En 2004, huit membres d’Amépouh ont bénéficié de ce programme avec succès. Mais Agnès n’est pas encore prête. « J’ai divorcé, je dois trouver quelqu’un qui comprendrait ma situation avant de m’engager », explique-t-elle.

Sur le plan professionnel aussi, Agnès a des projets. « Je veux apprendre l’anglais, pour mettre mon expérience acquise en association au service d’autres institutions », dit-elle, précisant qu’elle cherche actuellement des moyens de se faire financer sa formation.

Mais surtout, avant tout cela, il y a un autre défi qu’Agnès veut relever. Bien qu’elle soit engagée dans la lutte contre le sida   depuis plusieurs années, les membres de son entourage ne savent pas encore tous qu’elle est séropositive.
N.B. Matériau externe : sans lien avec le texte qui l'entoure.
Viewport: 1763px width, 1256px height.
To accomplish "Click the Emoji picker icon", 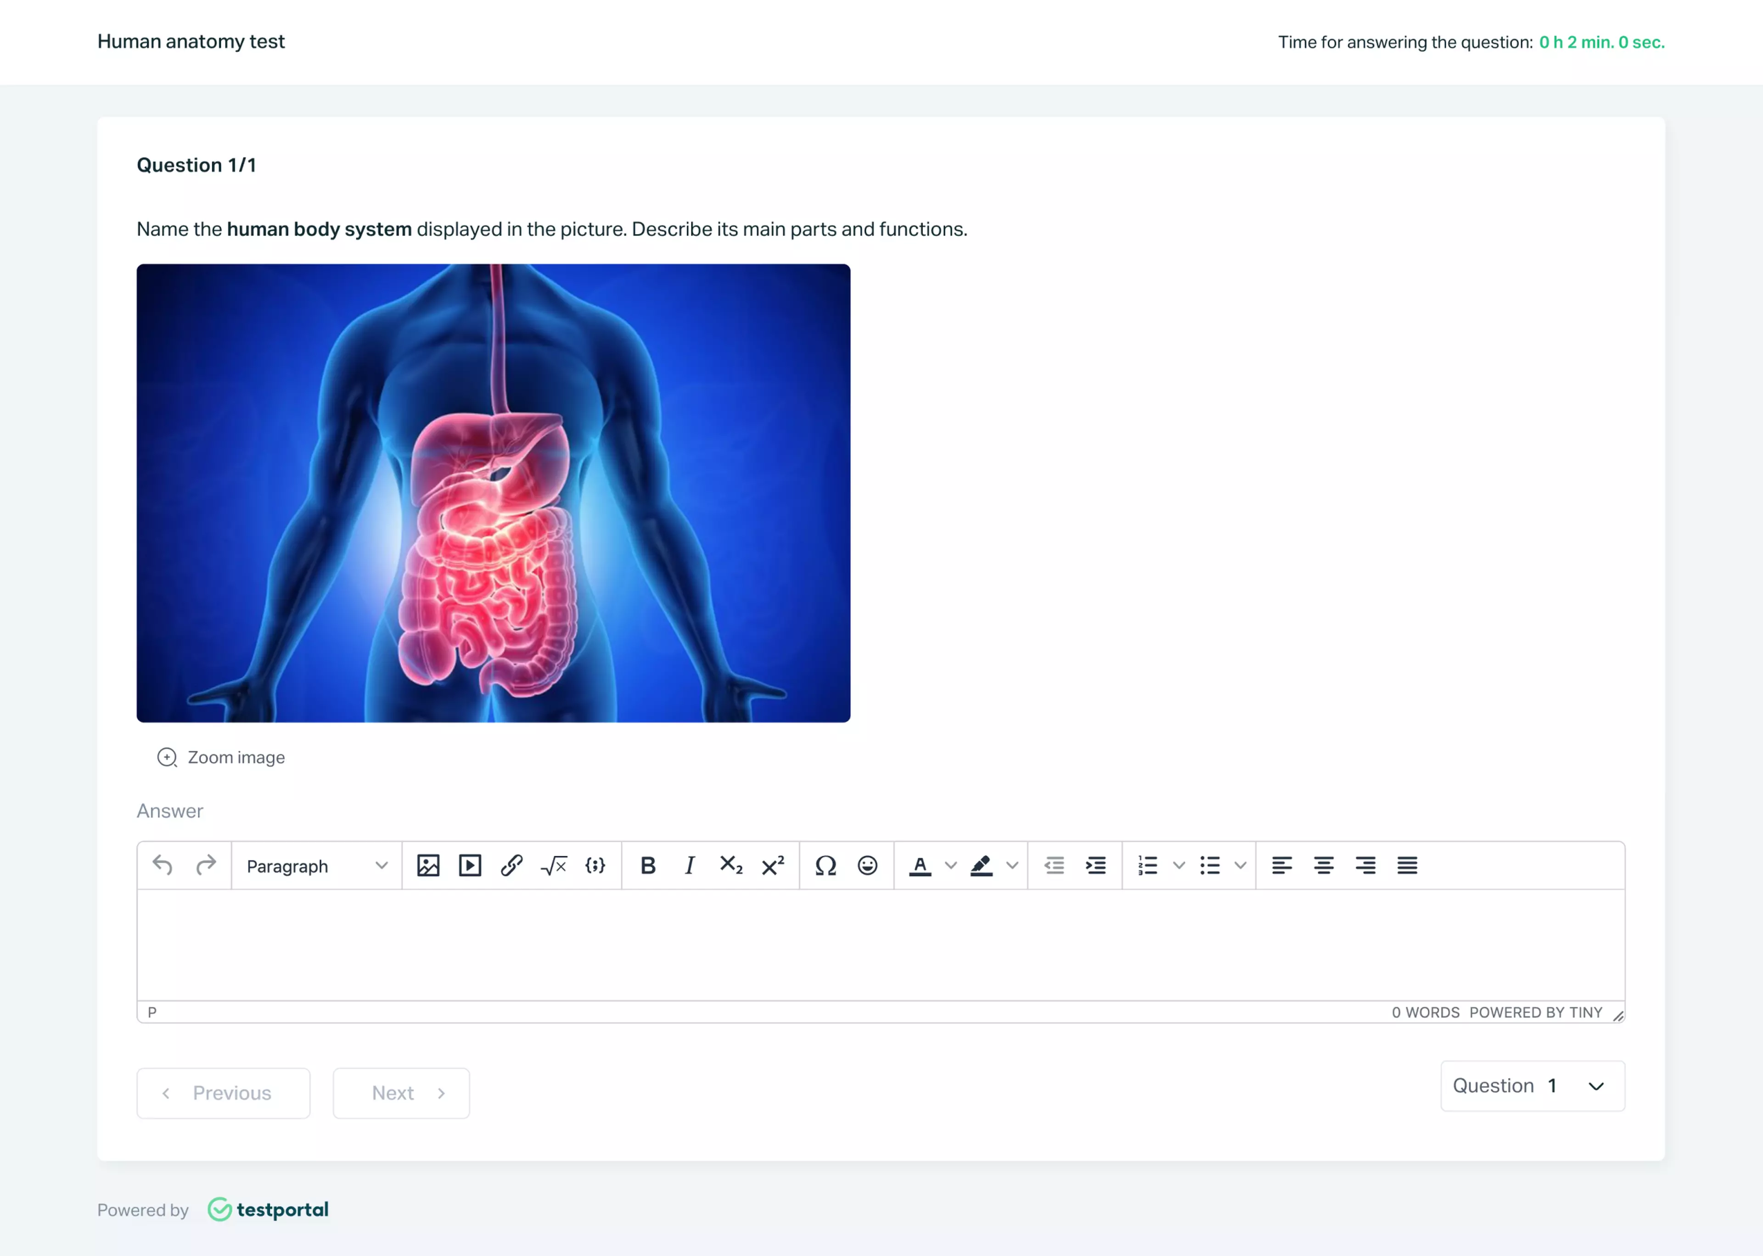I will coord(867,866).
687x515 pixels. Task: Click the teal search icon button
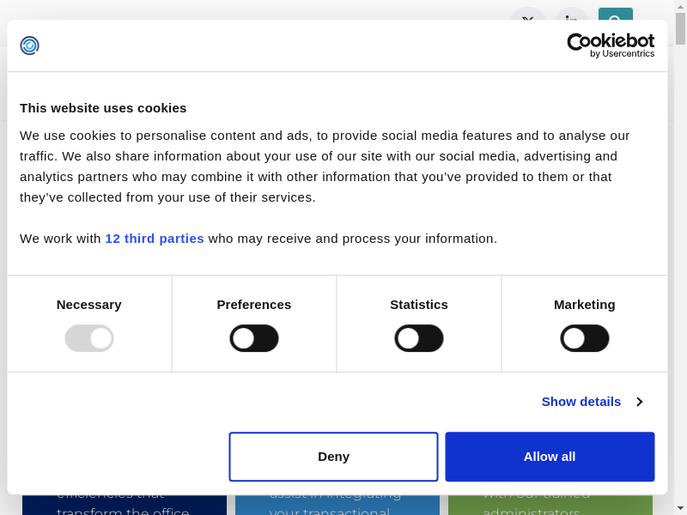point(615,14)
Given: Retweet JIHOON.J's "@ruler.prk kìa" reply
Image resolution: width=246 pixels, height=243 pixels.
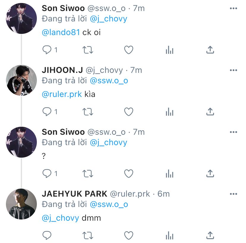Looking at the screenshot, I should (x=88, y=112).
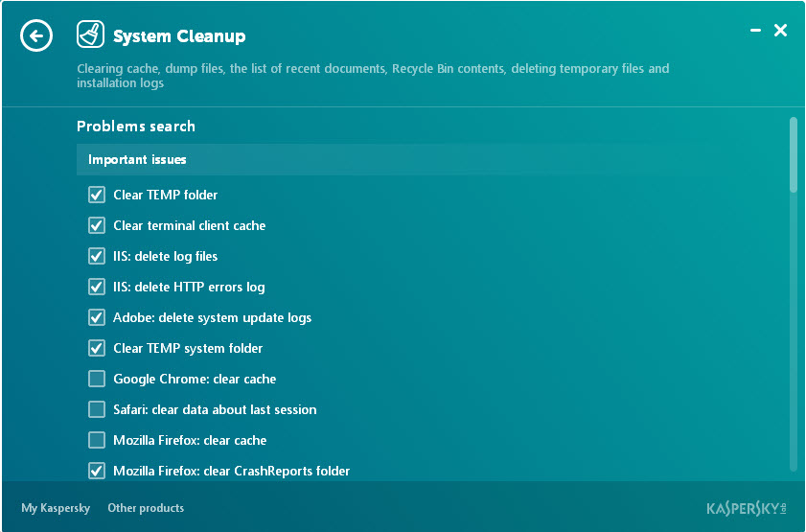Disable IIS: delete log files option
Viewport: 806px width, 532px height.
(97, 256)
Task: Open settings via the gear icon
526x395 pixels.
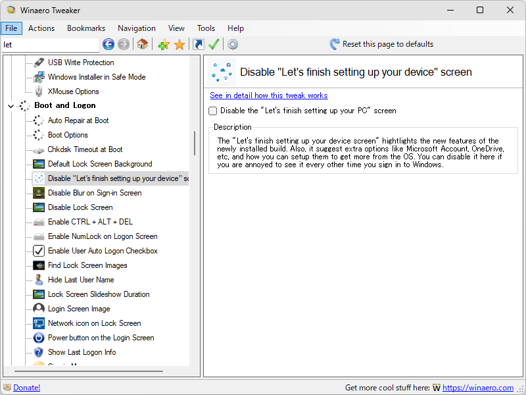Action: pyautogui.click(x=231, y=44)
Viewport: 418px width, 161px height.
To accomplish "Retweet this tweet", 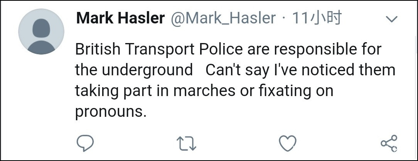I will [186, 143].
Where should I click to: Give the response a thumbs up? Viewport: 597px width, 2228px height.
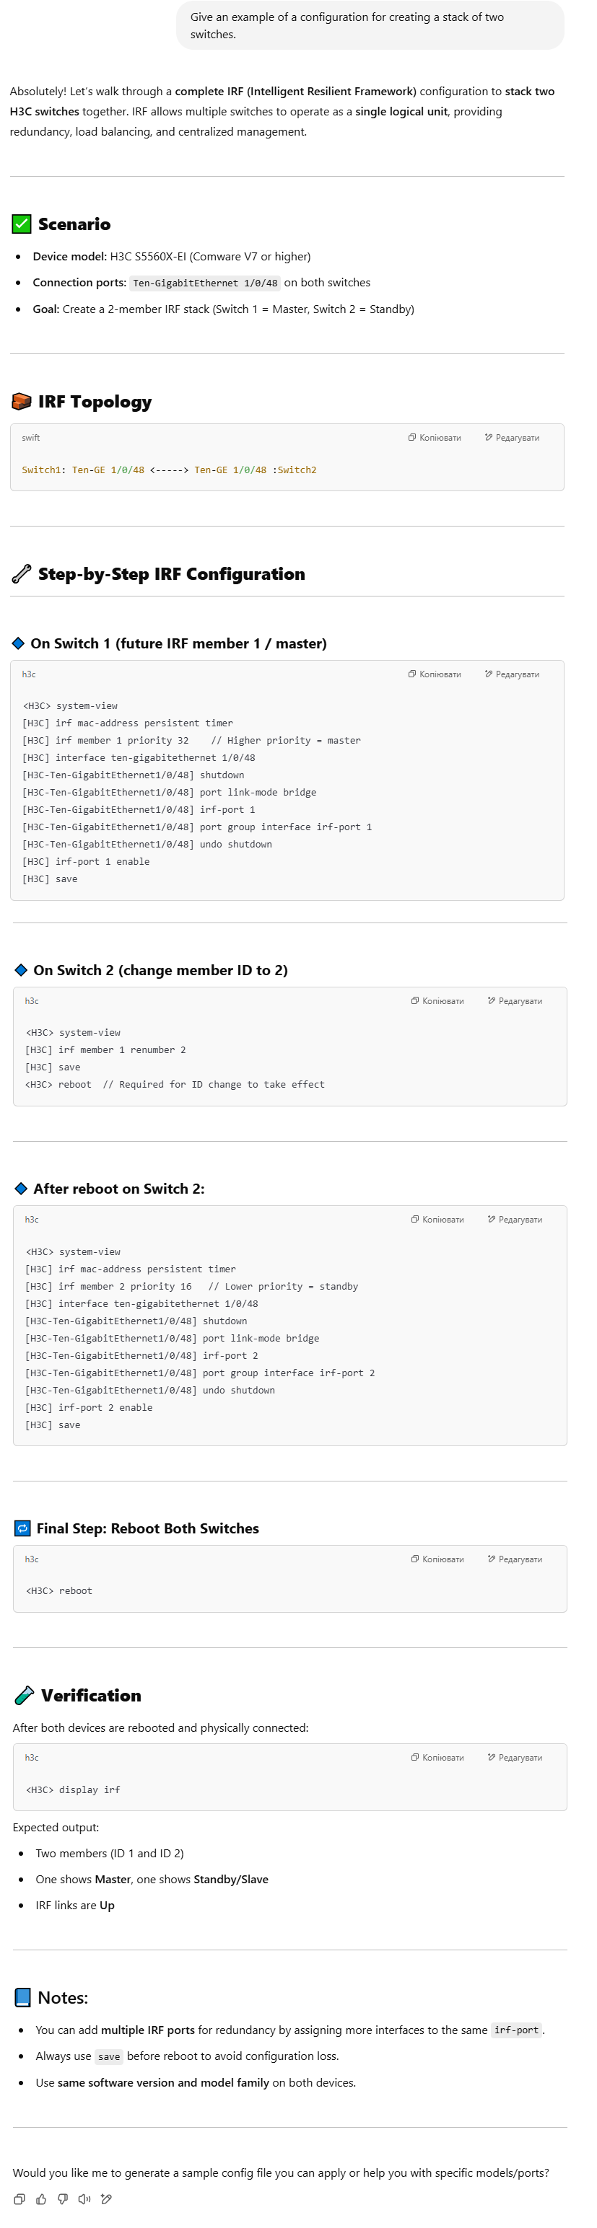click(x=41, y=2199)
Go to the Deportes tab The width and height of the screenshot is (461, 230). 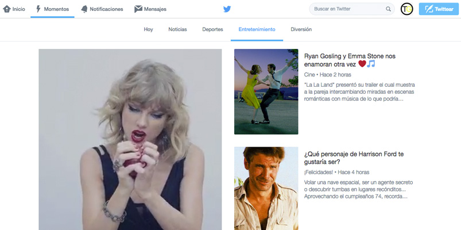click(212, 29)
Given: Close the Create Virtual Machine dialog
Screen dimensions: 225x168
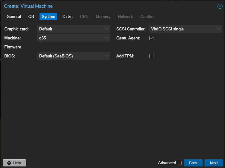Looking at the screenshot, I should (x=220, y=6).
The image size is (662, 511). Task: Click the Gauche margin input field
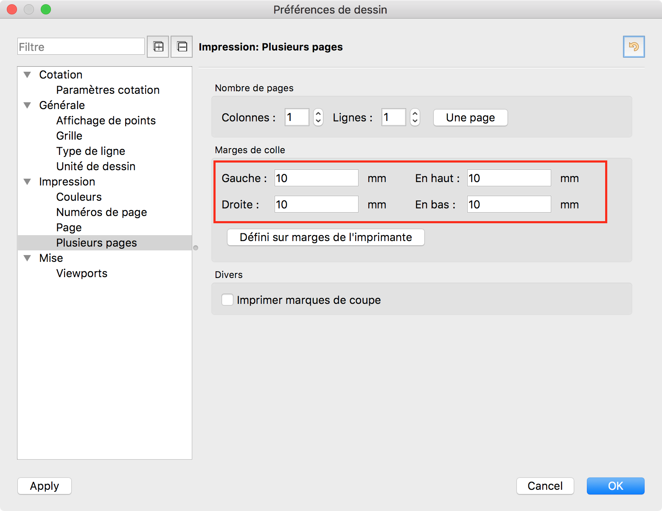click(316, 178)
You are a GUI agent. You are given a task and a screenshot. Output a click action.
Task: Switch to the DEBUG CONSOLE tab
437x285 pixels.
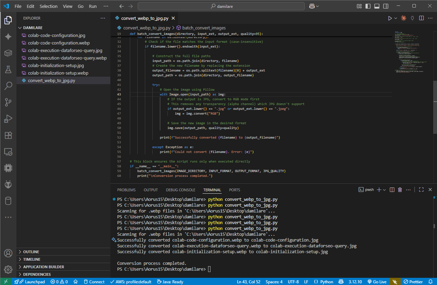pos(180,190)
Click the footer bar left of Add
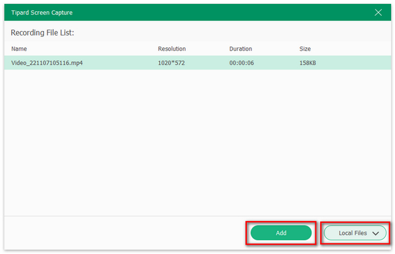395x254 pixels. [125, 233]
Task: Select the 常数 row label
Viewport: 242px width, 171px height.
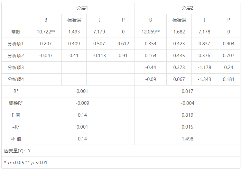Action: (16, 32)
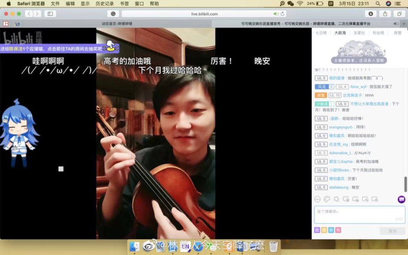
Task: Open the danmaku color palette icon
Action: (x=327, y=199)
« Je fais des témoignages à la radio ou dans les entreprises, mais cela ne permet pas à tout le monde de savoir que je vis avec le virus », affirme-t-elle.

Prenant son courage à deux mains, elle a entrepris, fin 2004, d’écrire une lettre à l’un de ses oncles installé au Bénin. Cet oncle, lui-même acteur de la lutte contre le sida  , a été la première personne de sa famille à qui elle a osé révélé sa situation. « Je devais être sûre de trouver quelqu’un dans la famille qui me comprendrait », justifie-t-elle.

Et il y a quelques mois, peu après leur séparation, son ex-mari a appelé le frère d’Agnès au téléphone pour lui révéler qu’elle était séropositive depuis sept ans.

« Comme mon frère se trouvait chez mon père, il lui a dit. Mon père m’a invitée au restaurant pour qu’on en parle », raconte-t-elle, avouant son soulagement de voir sa famille accepter la nouvelle.

L’attitude de son père a convaincu Agnès de trouver le courage d’en parler à sa mère. « Aujourd’hui, j’ai décidé d’en parler à ma maman. C’est le gros morceau qui me reste », conclut-elle en riant.